Couple who snuck into Yukon community for vaccine pleads guilty to breaking pandemic rules
Rod and Ekaterina Baker fined $2,300 for violations under the Civil Emergency Measures Act
Two people who snuck into the small Yukon community of Beaver Creek earlier this year, posing as locals to get doses of the Moderna COVID-19 vaccine, have pleaded guilty to charges under Yukon's Civil Emergency Measures Act (CEMA).
On Wednesday morning, Rod and Ekaterina Baker of Vancouver entered guilty pleas in Yukon Territorial Court to a charge each of failing to adhere to an entry declaration form and failing to self-isolate.
They've been fined the maximum $500 plus a $75 surcharge on each count, totalling $2,300. They will serve no jail time.
"Fortunately, nothing physical happened in this case, no one got COVID as a result," said Judge Michael Cozens as he delivered the sentences.
"There was harm, but the harm wasn't anyone catching COVID. It was certainly psychological."
The Bakers shot to infamy in January after flying to Whitehorse and, flouting a mandatory 14-day self-isolation requirement, chartering a plane to remote Beaver Creek. There, they posed as local motel workers to take advantage of a mobile COVID-19 vaccine clinic in the community.

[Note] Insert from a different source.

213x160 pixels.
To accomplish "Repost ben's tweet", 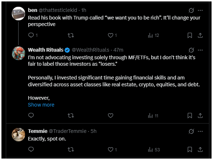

News of the Bakers' exploits immediately caused a furor in Yukon and beyond. The White River First Nation, based in Beaver Creek, called it a display of privilege that put their citizens at risk, and said the Bakers should face severe punishment. The call was echoed by a number of Yukon leaders.
The Bakers initially attended court on Wednesday by phone. Judge Michael Cozens questioned the "appropriateness" of that, and the proceedings were briefly paused to arrange for the Bakers to instead appear by video.
According to an agreed statement of facts, the Bakers arrived in Whitehorse on Jan. 19 and signed a mandatory declaration form, stating that they would be isolating in the city. Yukon laws required anybody arriving to isolate for 14 days on arrival.
The Bakers — who said the purpose for their visit to Yukon was tourism and education — spent just two days in Whitehorse before taking a private charter to Beaver Creek. Rod Baker had booked that flight three days before the couple flew to Yukon.
Beaver Creek is located about 450 kilometres northwest of Whitehorse near the Alaska border. It's home to about 100 people, many of whom are citizens of White River First Nation.
Yukon had prioritized Beaver Creek, along with other remote communities, for vaccination due to its vulnerability to COVID-19.
When they got to Beaver Creek, the Bakers went to the local community hall where a mobile vaccination clinic was set up. Rod Baker had earlier booked their vaccination appointments online.
Then, that same day, they returned to Whitehorse and went directly to the city's airport. They were met by Yukon CEMA officers as they were getting ready to board a flight to Vancouver.
Rod Baker at the time was the president and CEO of the Great Canadian Gaming Corporation, which owns more than 20 casinos across the country. He resigned shortly after the story broke. Ekaterina Baker is an actress.
The Bakers did not directly address the court on Wednesday. However, defence lawyer Jennifer Cunningham said they "apologize unreservedly for their actions."
Cunningham said the incident was "out of character" for the couple, and that they had never been before the courts. She said the Bakers had faced heavy consequences already, through online shaming. She also referred to a $5,000 charitable donation the Bakers made to a charity that works to ensure global access to COVID-19 vaccines.
Cozens' sentence had been a joint submission by the prosecution and defence.
Crown lawyer Kelly McGill noted there was a "high level of deception," in the Bakers' actions, with a clear motive of getting the COVID-19 vaccine. She said the actions put Yukoners and specifically Beaver Creek at risk, and said a significant amount of money was required to pull off the scheme.
But McGill also said there were mitigating factors that showed the Bakers did not deserve jail time — though the charges allowed a maximum sentence of six months. McGill referred to the Bakers' early guilty pleas and their decision to later provide negative COVID-19 tests to the community, to ease any concerns of transmission and spread.
Shocked and outraged
Janet VanderMeer of the White River First Nation also delivered a victim impact statement to the court on behalf of her community, ahead of the sentencing.
She described how the community was shocked and outraged by the Bakers' actions, and how some citizens suffered sleepless nights, anxiety and trauma. There remains a feeling of insecurity and distrust, she said.
"There was never a thought in our mind that someone would take advantage of our situation as a small, remote community."
VanderMeer also described how Beaver Creek — with a local economy typically reliant on tourism — may now be stigmatized as a less-desirable place to visit or stay.
She also addressed the Bakers directly.
"Educate yourself. Educate yourself on First Nations people, on small communities. Educate yourself, please."